Rocket launches from Wallops Island with student-inspired satellites from Richmond-area schools [View all]
WALLOPS ISLAND A spacecraft carrying 40 mice, two flying robots and the dreams of hundreds of science students is flying to its scheduled rendezvous with the International Space Station after a flawless launch from a state-owned regional spaceport here on Wednesday afternoon.
The Northrop Grumman Cygnus spacecraft separated from the Antares rocket nine minutes after the 4:46 p.m. launch from the Mid-Atlantic Regional Spaceport, based at the NASA Wallops Flight Facility on this barrier island along Virginias Eastern Shore. The spacecraft, named after U.S. astronaut Roger Chaffee, is scheduled to dock with the space station orbiting Earth early Friday.

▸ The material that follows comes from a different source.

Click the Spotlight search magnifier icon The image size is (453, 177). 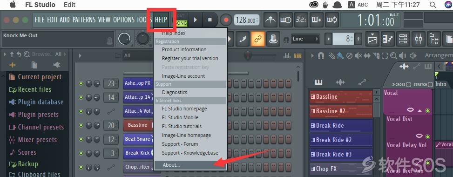tap(433, 5)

Before approaching the space station, Cygnus will deploy 63 miniature satellites, called ThinSats, that students in Virginia and other states helped to design for an inaugural experiment for bringing huge amounts of data from the Earths outer atmosphere into classrooms across the state and country.
Hundreds of students, their teachers and families gathered on Wallops Island to witness the launch, representing the 11th and final mission to resupply the space station under the first of two contracts between NASA and Northrop Grumman; all but one of the missions launched from Wallops. The first mission of a second contract is scheduled for this fall.